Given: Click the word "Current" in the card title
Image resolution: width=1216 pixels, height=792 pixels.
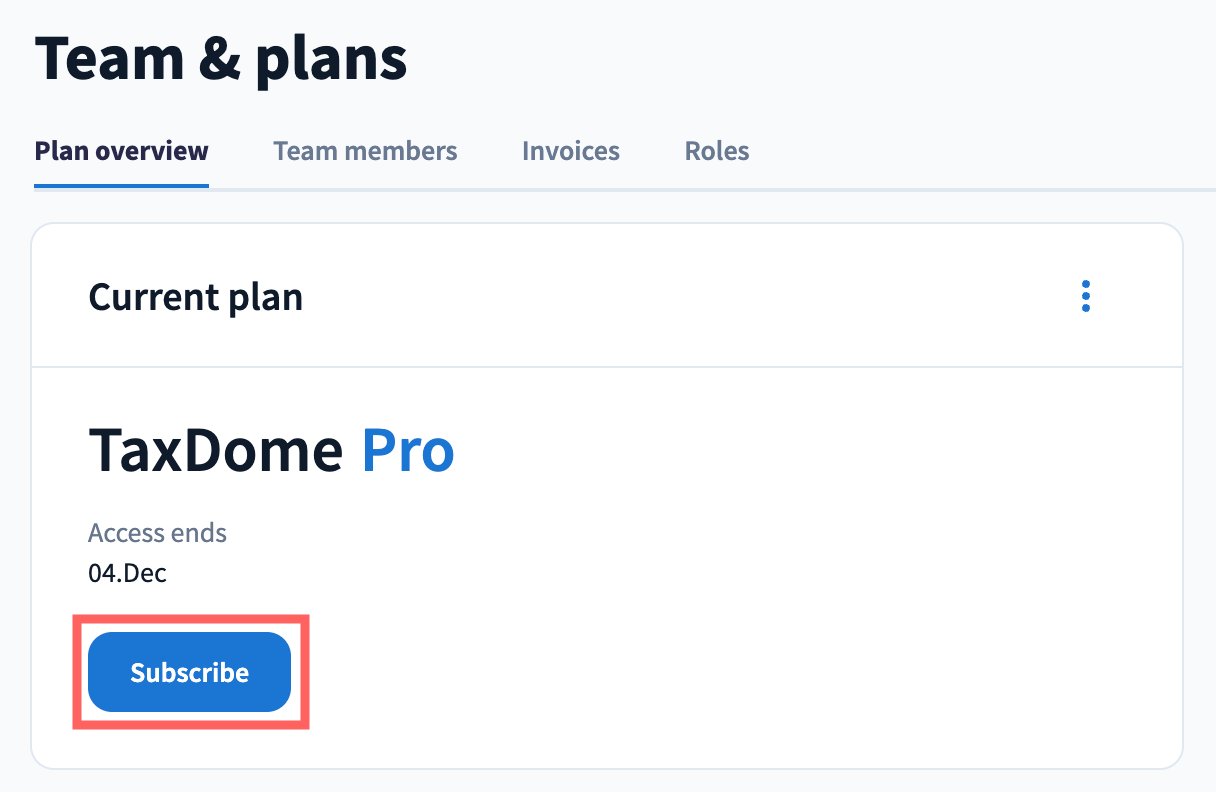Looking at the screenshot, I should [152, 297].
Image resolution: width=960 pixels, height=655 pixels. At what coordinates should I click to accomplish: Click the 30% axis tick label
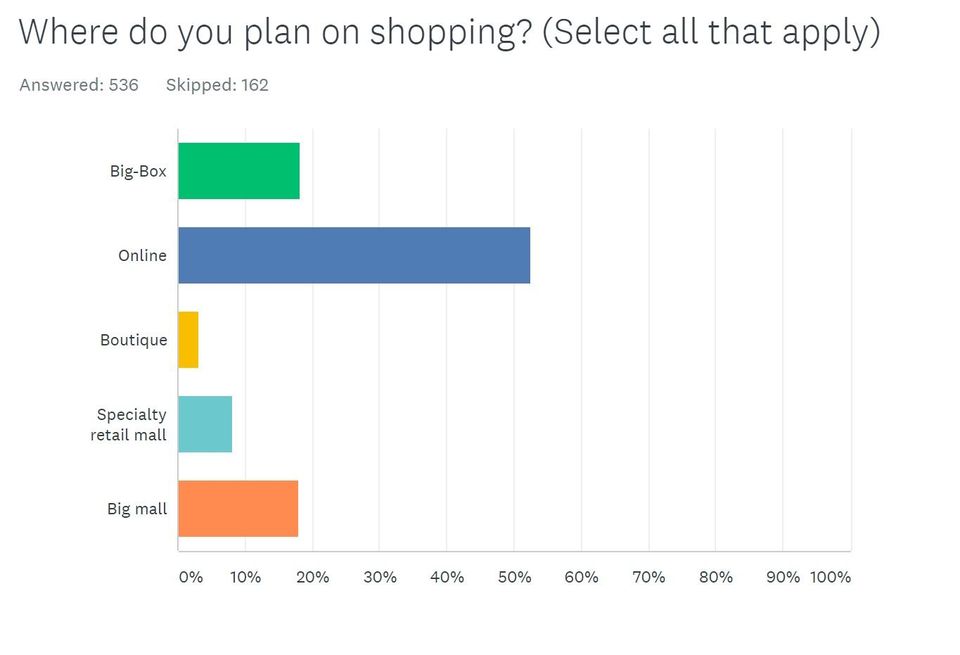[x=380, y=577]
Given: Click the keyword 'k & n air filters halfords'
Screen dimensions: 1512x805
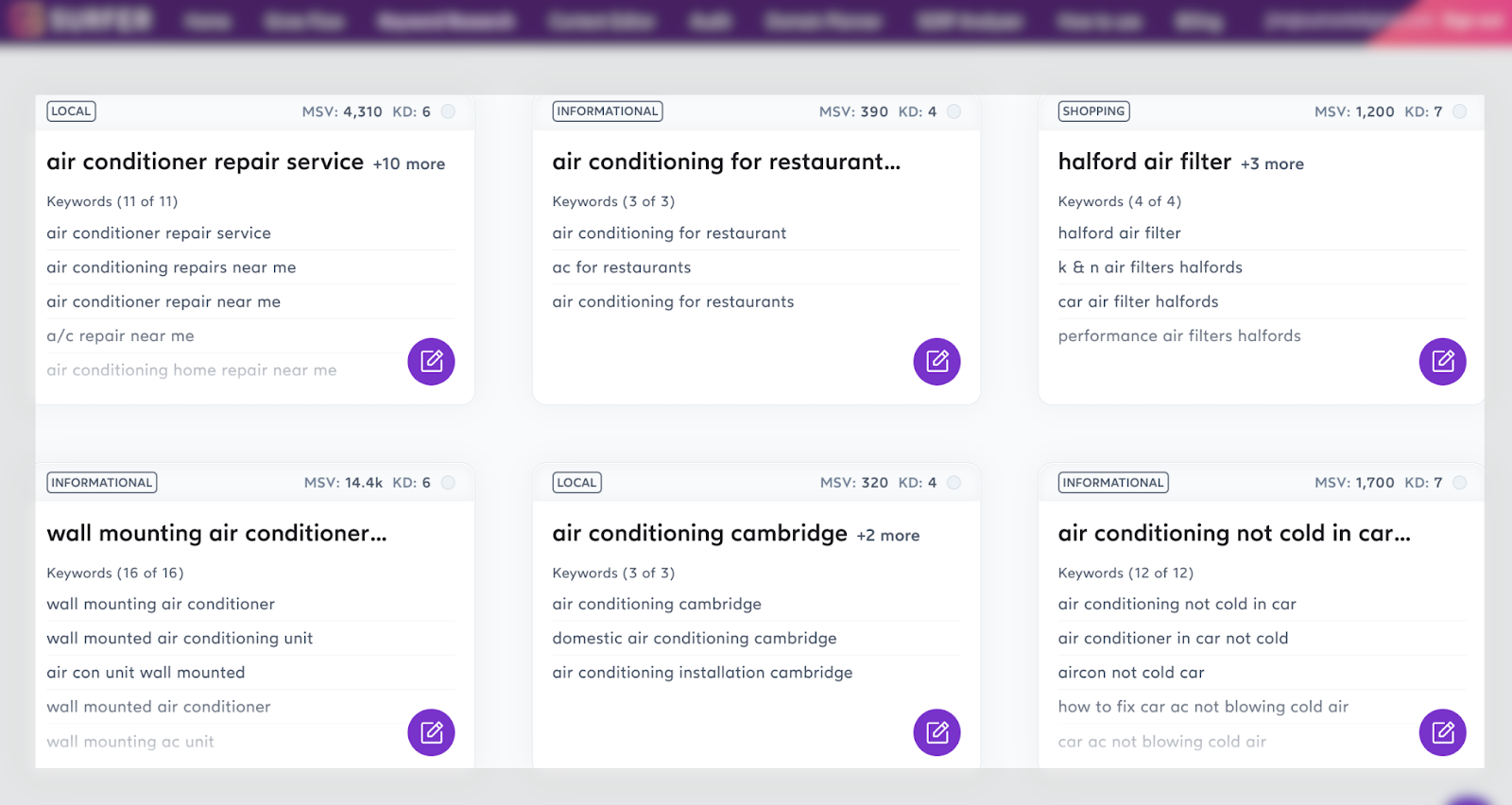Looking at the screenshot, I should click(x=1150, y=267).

==

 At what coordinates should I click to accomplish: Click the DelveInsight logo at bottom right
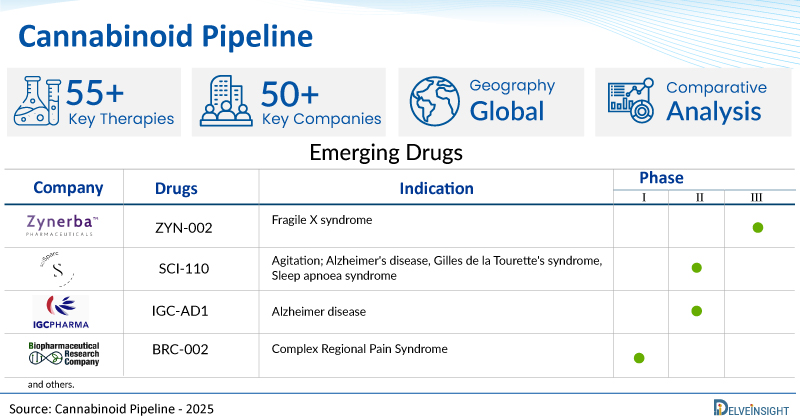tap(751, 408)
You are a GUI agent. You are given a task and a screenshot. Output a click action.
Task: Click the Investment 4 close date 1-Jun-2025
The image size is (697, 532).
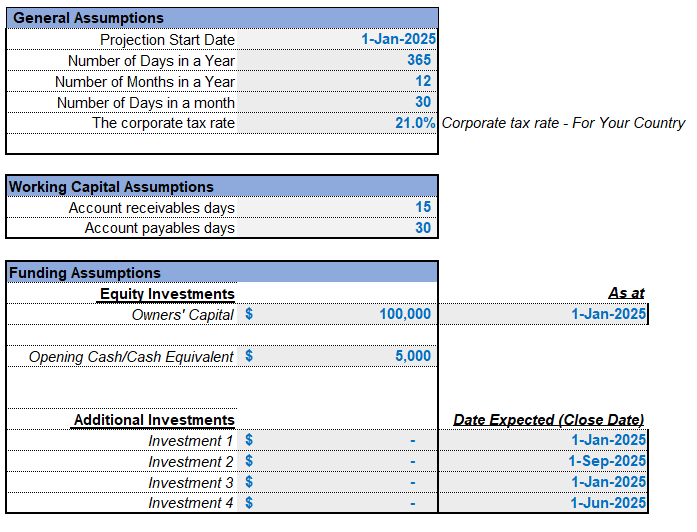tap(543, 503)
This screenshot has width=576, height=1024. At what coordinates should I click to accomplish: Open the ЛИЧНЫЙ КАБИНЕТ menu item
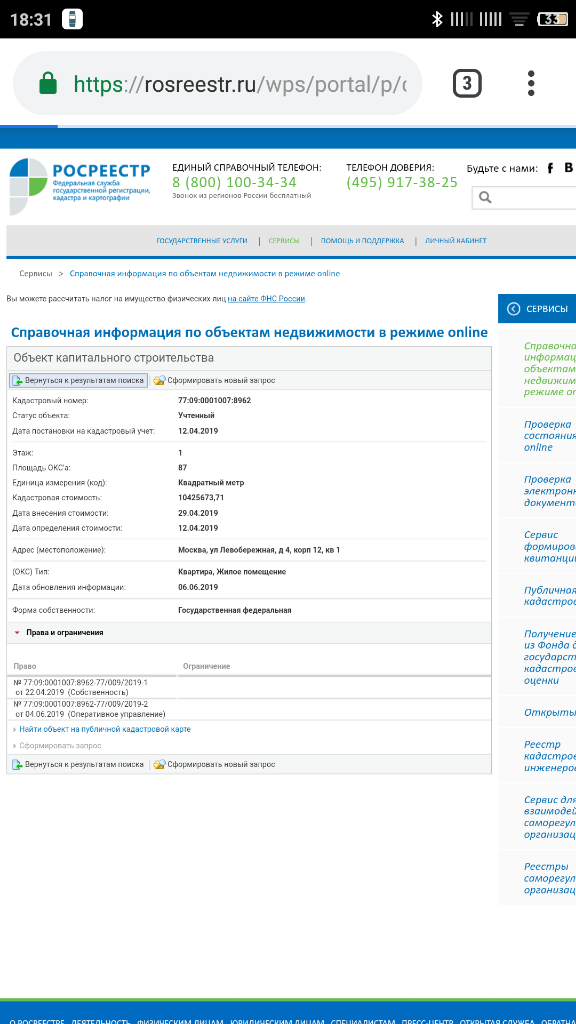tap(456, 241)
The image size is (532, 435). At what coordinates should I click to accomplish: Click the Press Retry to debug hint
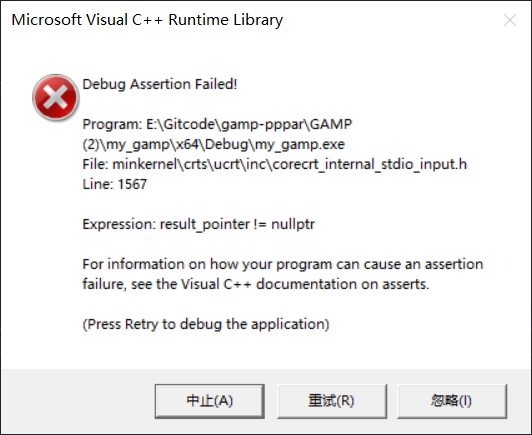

- [Problem] Transcribe the rows from the line with "at bottom right" to the line with "The image size is (532, 435).", both included, leaving out the pictures.

- [Answer to the exercise]
 At what coordinates should I click to accomplish: Click the DelveInsight logo at bottom right
tap(751, 408)
You are a GUI agent. You are given a task and a screenshot. Output a click action.
Task: Click the Investment 4 close date 1-Jun-2025
The image size is (697, 532).
tap(543, 503)
This screenshot has width=576, height=1024. At what coordinates should I click to accomplish: Open the ЛИЧНЫЙ КАБИНЕТ menu item
tap(456, 241)
The image size is (532, 435). At what coordinates should I click to accomplish: Click the Press Retry to debug hint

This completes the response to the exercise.